It seems you can’t browse anywhere on the internets these days without someone shouting at you about the power of social media. You can’t survive without social media, they say. Or, what’s your social strategy they ask? Or, social video is growing ridiculously…
Which is all good. And, true… But if there’s any one certainty in our clients’ digital lives, it’s this – at some point, maybe more often than they would like, they arrive at a realization. It’s inevitable. Now, for our larger corporate clients, this realization is irrelevant because they pay someone to do the social thing for them. But for the smaller businesses, the ones that are doing each new task in addition to the thirty other things they do to keep their companies afloat… the realization is that the blog or tweet or facebook page or whatever is not getting quite the influx of love that they had anticipated. And now, they’re looking at the ROI of time spent doing the social marketing and saying, “forget the one hour rule– this $#^@ isn’t worth 1 minute of my time!”

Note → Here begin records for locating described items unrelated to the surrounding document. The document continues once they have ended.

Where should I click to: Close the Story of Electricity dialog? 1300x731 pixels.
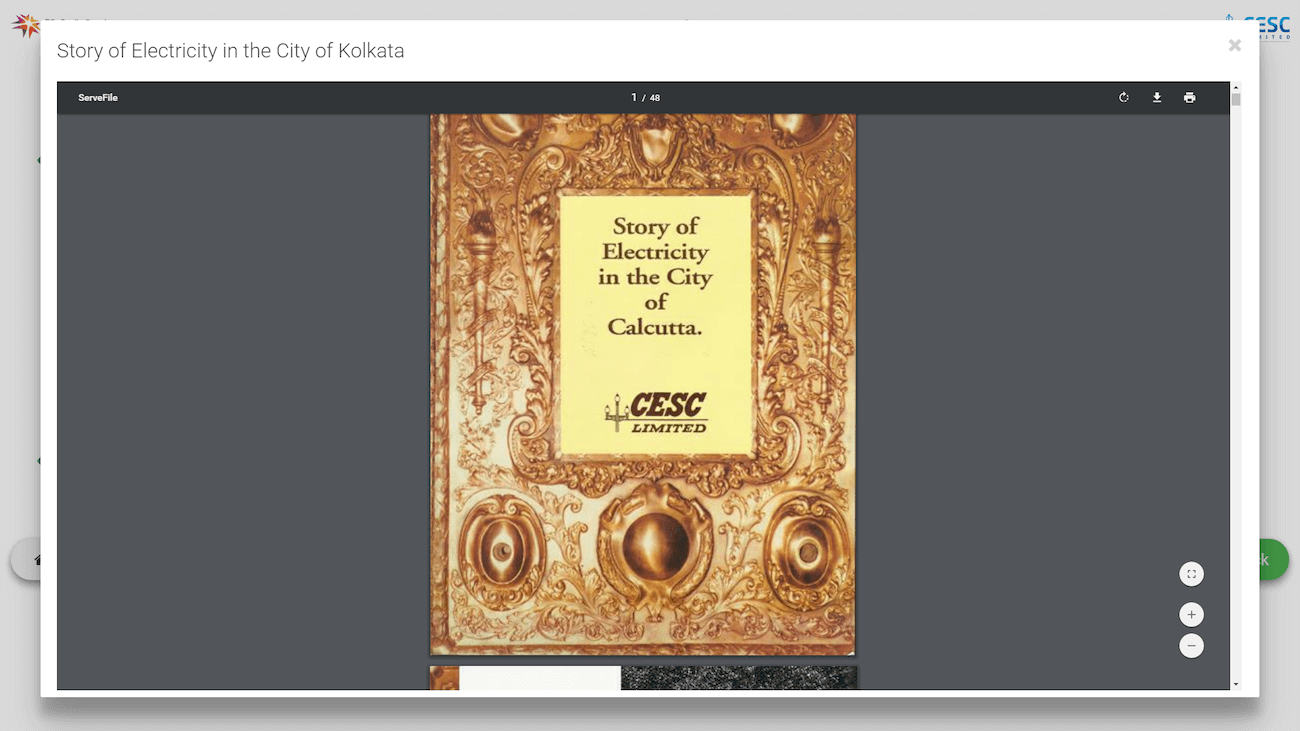point(1235,45)
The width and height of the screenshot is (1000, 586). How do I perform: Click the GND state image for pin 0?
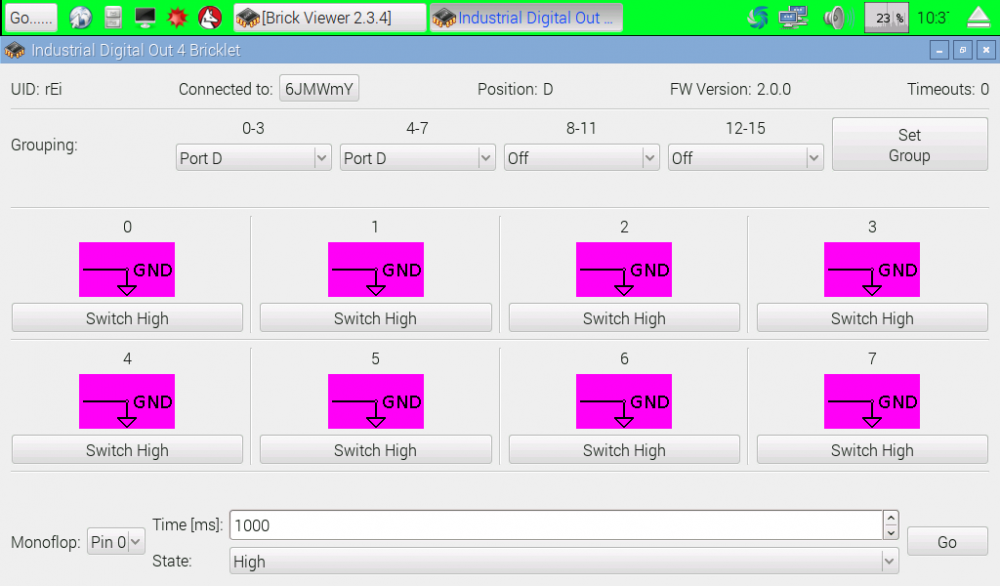pos(127,269)
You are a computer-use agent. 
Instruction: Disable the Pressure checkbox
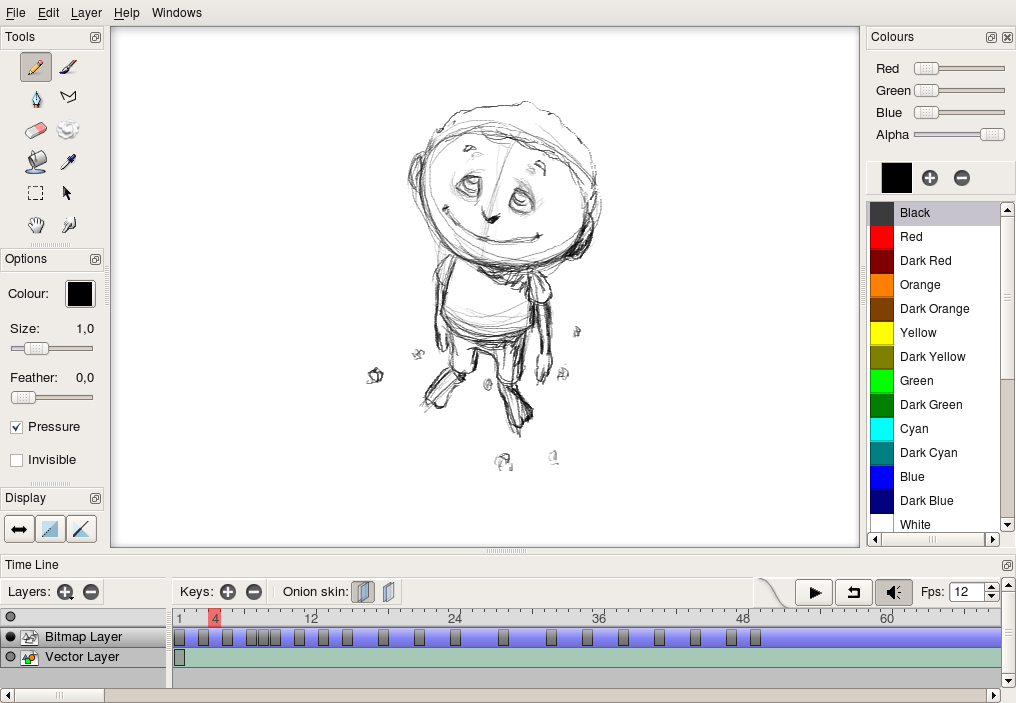pos(16,427)
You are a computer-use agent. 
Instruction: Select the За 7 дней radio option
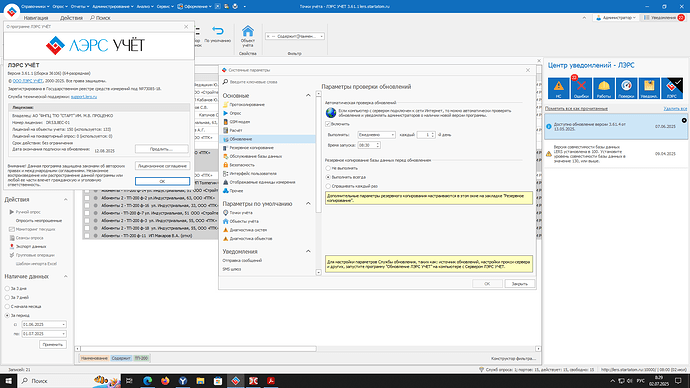7,297
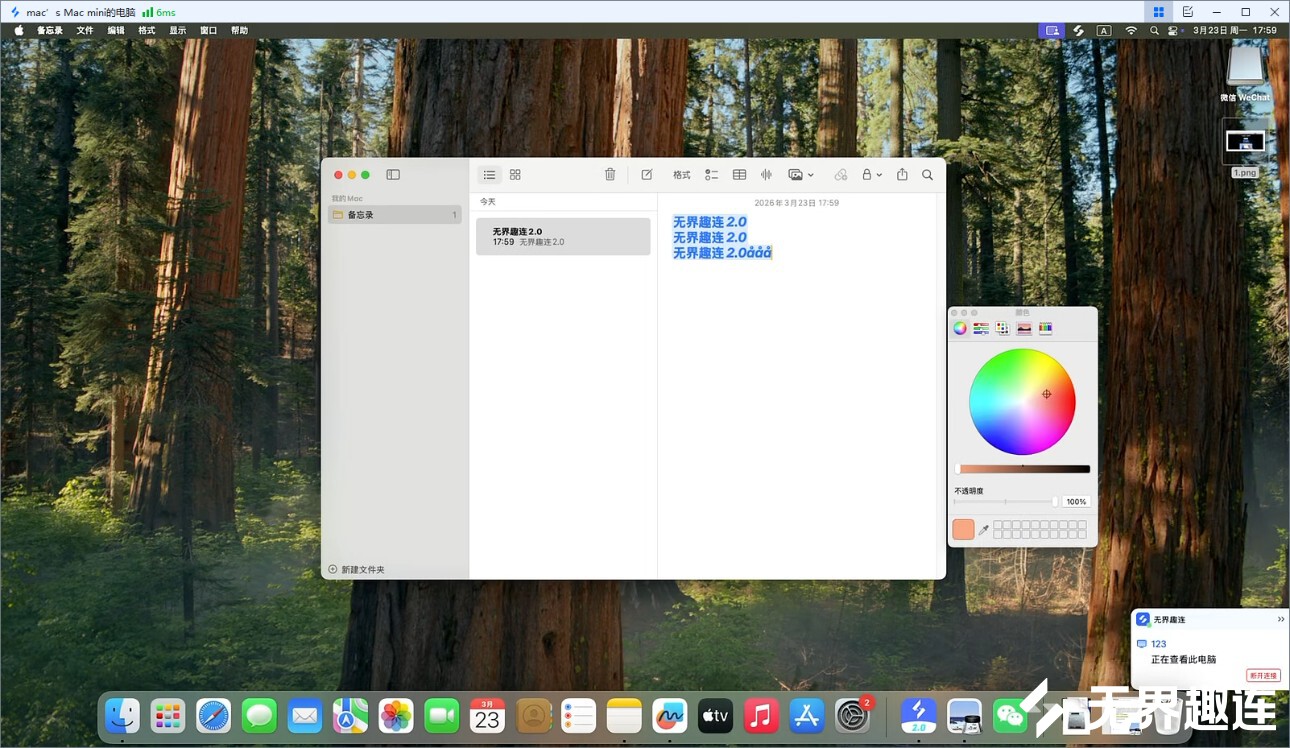Pick a color with the eyedropper tool
This screenshot has height=748, width=1290.
click(x=983, y=530)
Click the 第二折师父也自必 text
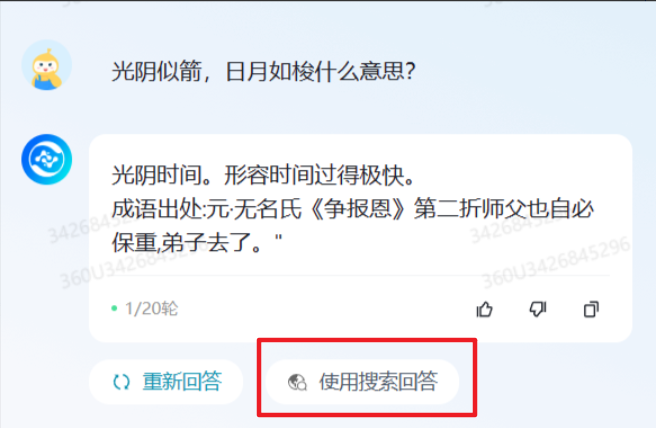Viewport: 656px width, 428px height. 504,208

It wasn’t always this way. When they started, there were so many things to write about, so many stories and ideas to share, so many followers and fans waiting to be had. But then, as with all things that were once new and shiny and exciting, the social glow inevitably starts to fade. Is it because creating the content is hard? Is it because it is hard to determine the value of the work? Is it because only ten people (or five or none) retweeted your last post or liked your status update? Who knows why. But here’s what I do know - social media is a monster and it has an insatiable appetite for new content. To put it bluntly - Social… is work. A lot of work. That’s not necessarily fun.
And that, ultimately, is the point. Rushing headlong into the digital space without a clear understanding of the actual work that it entails – ongoing work! – does a disservice to yourself and to your business. So, in the end, do listen to the pundits and experts (and yes, bloggers) and develop a social strategy. But, as a wise man once said, when doing it… make haste slowly.